Face à une petite annonce, le réflexe est presque universel : on regarde le prix, l’année de première immatriculation, puis on file directement vers le kilométrage affiché sur le compteur. Logiquement, un kilométrage bas rassure alors qu’un kilométrage élevé refroidit, car l’acheteur met directement en rapport le kilométrage et l’état d’usure du véhicule. Le raisonnement semble imparable, sauf que, souvent, on oublie une variable : le temps. En effet, 150.000 km avalés en quatre ans n'ont rien à voir avec les mêmes 150.000 km étalés sur quatorze années de trajets forcément plus tranquilles.
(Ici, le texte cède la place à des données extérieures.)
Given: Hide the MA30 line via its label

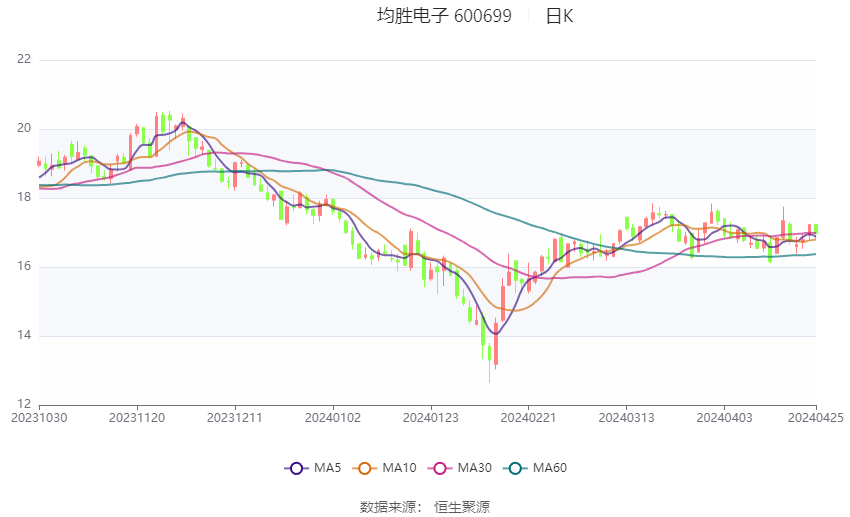Looking at the screenshot, I should point(475,468).
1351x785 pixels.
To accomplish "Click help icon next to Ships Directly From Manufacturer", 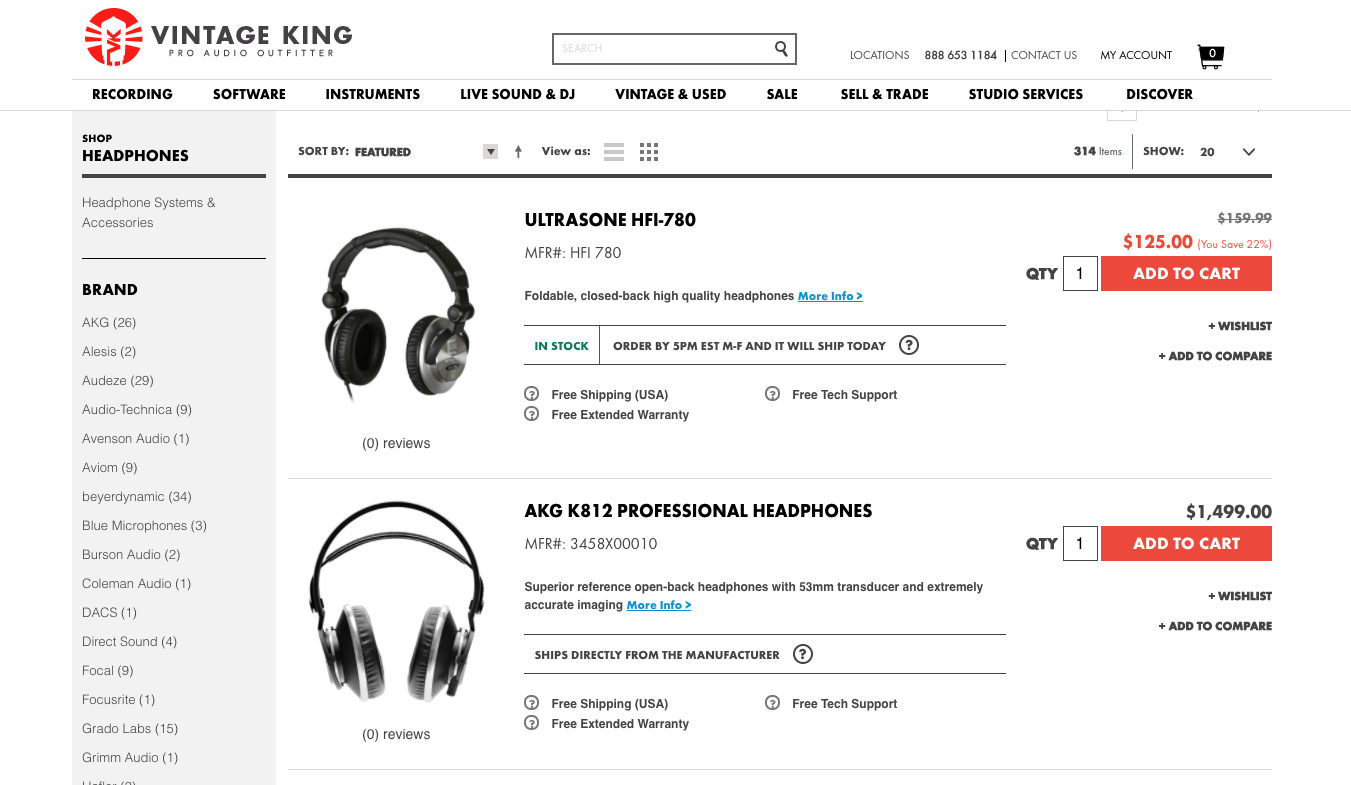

Cette réflexion est mise en avant dans une étude de carVertical, une entreprise spécialisée dans les données automobiles. En analysant les rapports d'historique commandés par ses clients en Belgique entre janvier 2025 et mai 2026, elle a isolé les véhicules dépassant 36.000 km par an, soit 3.000 km chaque mois. Résultat : 4,5 % des voitures vérifiées dépassent ce seuil et signalent donc un rythme d'usage que l’on peut considérer comme supérieur à la normale. Bien entendu, le chiffre est à prendre avec des pincettes, car il ne dit pas la part réelle du parc belge, mais uniquement les données de carVertical. Mais il donne un ordre de grandeur. Et 36.000 km par an, c'est deux fois et demie ce que roule un Belge moyen. Selon Car-Pass, l’automobiliste belge roule en effet autour de 14.420 km chaque année.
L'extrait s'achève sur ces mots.